OCI High Availability and Disaster Recovery
High Availability for Network Resources
- Computing environments configured to provide
nearly full-time availability are known as high
availability systems - Well-designed high availability systems avoid having single points-of-failure by the redundancy of resources
- When failures occur, the failover process moves the processing performed by the failed component to the backup component
OCI Services and High Availability
- AD, Availability domains are isolated from each other, fault-tolerant, and very unlikely to fail simultaneously annd do not share physical infrastructure, such as power or cooling
- Fault Domains (FD) enable you to distribute your instances so that they are not on the same physical. hardware within a single AD. Each AD will have 3 FDs.
- Load Balancer, Regional service, used to distribute load among AD
- In Storage service, Block Volume is AD service and replicated in AD, can be used volume replication.
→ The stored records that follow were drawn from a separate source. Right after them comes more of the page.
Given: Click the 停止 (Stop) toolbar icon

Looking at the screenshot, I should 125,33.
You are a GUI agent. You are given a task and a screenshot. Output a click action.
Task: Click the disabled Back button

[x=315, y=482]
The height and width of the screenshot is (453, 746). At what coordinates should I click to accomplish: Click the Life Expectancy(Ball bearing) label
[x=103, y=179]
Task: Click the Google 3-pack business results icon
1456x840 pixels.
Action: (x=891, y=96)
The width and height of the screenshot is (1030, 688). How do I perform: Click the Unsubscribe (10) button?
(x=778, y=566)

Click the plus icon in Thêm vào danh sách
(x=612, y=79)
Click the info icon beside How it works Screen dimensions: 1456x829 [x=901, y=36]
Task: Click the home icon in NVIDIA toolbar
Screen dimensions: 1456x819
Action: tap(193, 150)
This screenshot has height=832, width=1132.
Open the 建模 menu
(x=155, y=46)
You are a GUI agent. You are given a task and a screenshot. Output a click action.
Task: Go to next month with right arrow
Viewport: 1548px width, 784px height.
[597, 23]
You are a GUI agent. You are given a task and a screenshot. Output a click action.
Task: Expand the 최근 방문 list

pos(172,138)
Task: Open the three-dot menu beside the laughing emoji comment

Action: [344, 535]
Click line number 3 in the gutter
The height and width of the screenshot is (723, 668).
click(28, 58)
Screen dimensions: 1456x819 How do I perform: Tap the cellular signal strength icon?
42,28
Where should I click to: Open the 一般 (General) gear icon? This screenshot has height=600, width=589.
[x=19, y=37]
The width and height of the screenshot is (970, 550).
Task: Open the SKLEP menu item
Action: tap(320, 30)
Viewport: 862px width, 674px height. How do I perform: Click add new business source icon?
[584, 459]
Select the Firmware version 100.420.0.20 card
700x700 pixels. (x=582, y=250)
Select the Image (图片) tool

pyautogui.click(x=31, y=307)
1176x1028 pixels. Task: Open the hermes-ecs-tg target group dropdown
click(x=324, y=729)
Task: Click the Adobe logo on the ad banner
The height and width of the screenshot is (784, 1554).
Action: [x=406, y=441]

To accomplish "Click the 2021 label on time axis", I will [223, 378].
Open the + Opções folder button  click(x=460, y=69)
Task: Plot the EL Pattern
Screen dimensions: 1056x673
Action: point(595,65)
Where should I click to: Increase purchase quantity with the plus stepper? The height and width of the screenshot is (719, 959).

Object Storage is Highly Available in regional. File System is also regional and shared among AD. Highly available.
- Compute as AD service, ASG [Auto Scaling group] can be used ot make service highly available.
Best Practices
Networking
To provide high availability across availability domains, you can configure multiple private load balancers on Oracle Cloud Infrastructure and use on-premises or private DNS servers to set up a round-robin DNS configuration with the IP addresses of the private load balancers. The following is an overview of this process:
- Deploy two private load balancers, one in each availability domain.
- Configure two custom DNS VMs in the VCN.
- Modify the VCN Default DHCP options to use a Custom DNS Resolver and set the DNS servers to the IP addresses of the DNS VMs.
- Add a new round-robin DNS zone entry for the private load balancer FQDN with a low TTL.
- Add two A records with the IP addresses of the two private load balancers.
- Use the FQDN of the private load balancer when accessing the private load balancer.
- The most robust option is to use multiple FastConnect connections with circuits from different network service providers.
High Availability: https://docs.oracle.com/en/solutions/design-ha
Resilience & Availability
Unacceptable variance in performance (latency or throughput) for any reason, including the following ones:
- Multitenant “noisy neighbors” (failure of QoS mechanisms)
- Inability to efficiently reject overload (accidental or malicious) while continuing to do useful work
- Distributed thrash, message storms, retry storms, and other expensive “emergent” interactions
- Cold-shock (empty caches) after power-cycle, particularly simultaneous power-cycle of multiple systems
- Overhead when scaling the system